Accelerated Entropic Path Sampling with a Bidirectional Generative Adversarial Network

The role of entropy in mediating the dynamic outcomes of chemical reactions remains largely unknown. To evaluate the change of entropy along post-transition state paths, we have previously developed entropic path sampling that computes configurational entropy from an ensemble of reaction trajectories. However, one major caveat of this approach lies in its high computational demand: about 2000 trajectories are needed to converge the computation of an entropic profile. Here, by leveraging a deep generative model, we developed an accelerated entropic path sampling approach that evaluates entropic profiles using merely a few hundred reaction dynamic trajectories. The new method, called bidirectional generative adversarial network-entropic path sampling, can enhance the estimation of probability density functions of molecular configurations by generating pseudo-molecular configurations that are statistically indistinguishable from the true data.
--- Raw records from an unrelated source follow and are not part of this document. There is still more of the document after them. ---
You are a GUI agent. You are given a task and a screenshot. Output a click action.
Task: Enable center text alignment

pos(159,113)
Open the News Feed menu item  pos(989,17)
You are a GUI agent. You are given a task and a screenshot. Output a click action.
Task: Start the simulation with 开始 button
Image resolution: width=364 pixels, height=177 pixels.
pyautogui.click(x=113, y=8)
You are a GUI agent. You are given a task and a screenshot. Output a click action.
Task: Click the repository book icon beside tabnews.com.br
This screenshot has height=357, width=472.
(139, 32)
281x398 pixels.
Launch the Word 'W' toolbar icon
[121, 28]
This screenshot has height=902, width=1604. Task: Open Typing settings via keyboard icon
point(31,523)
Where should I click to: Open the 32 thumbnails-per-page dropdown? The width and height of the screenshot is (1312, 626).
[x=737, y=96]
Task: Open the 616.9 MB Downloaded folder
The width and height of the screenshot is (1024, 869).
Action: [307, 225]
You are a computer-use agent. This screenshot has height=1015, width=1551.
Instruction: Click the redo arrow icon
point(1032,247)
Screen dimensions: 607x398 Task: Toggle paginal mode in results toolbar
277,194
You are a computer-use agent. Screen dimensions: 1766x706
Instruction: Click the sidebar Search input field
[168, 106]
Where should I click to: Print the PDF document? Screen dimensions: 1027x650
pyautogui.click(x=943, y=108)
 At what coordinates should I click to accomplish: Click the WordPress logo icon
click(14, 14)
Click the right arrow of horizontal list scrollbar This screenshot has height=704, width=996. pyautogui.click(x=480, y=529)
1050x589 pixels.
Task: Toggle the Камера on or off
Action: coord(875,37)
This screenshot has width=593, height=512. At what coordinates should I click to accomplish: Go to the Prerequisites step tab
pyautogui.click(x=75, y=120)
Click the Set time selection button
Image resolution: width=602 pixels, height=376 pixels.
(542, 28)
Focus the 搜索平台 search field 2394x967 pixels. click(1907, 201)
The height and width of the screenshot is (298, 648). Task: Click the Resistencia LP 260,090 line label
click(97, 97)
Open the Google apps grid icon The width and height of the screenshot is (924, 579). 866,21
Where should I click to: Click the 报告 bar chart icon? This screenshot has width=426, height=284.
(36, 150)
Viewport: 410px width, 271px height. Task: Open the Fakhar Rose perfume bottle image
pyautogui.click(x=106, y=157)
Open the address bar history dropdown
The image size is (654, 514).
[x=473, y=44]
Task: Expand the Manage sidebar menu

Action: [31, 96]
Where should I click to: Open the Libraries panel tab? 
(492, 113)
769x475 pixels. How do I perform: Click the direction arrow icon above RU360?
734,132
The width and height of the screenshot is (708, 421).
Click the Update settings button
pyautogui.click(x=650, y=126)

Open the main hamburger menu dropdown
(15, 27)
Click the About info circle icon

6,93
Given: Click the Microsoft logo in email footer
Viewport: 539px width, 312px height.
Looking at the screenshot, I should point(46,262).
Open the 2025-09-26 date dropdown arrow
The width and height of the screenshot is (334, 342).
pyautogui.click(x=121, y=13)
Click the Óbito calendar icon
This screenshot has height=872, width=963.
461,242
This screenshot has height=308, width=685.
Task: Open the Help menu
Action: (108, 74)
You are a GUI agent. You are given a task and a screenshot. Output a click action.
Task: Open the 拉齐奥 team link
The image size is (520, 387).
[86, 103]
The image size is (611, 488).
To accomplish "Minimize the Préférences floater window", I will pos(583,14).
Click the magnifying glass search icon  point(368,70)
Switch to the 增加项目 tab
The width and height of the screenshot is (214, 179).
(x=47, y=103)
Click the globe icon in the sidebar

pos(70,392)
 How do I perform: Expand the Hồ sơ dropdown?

The method was established using cyclopentadiene dimerization, in which we reproduced the reference entropic profiles (derived from 2480 trajectories) using merely 124 trajectories. The method was further benchmarked using three reactions with symmetric post-transition-state bifurcation, including endo-butadiene dimerization, 5-fluoro-1,3-cyclopentadiene dimerization, and 5-methyl-1,3-cyclopentadiene dimerization. The results indicate the existence of a hidden entropic intermediate, which is a dynamic species that binds to a local entropic maximum where no free energy minimum is formed.

Automated summary

The study focuses on understanding the role of entropy in chemical reactions and developing a more efficient method for computing entropic profiles. The authors utilized a deep generative model to accelerate the computation of entropy along reaction trajectories. The new approach, called bidirectional generative adversarial network-entropic path sampling, successfully reproduced reference entropic profiles using significantly fewer trajectories. The method was further validated with three reactions, revealing the presence of a hidden entropic intermediate.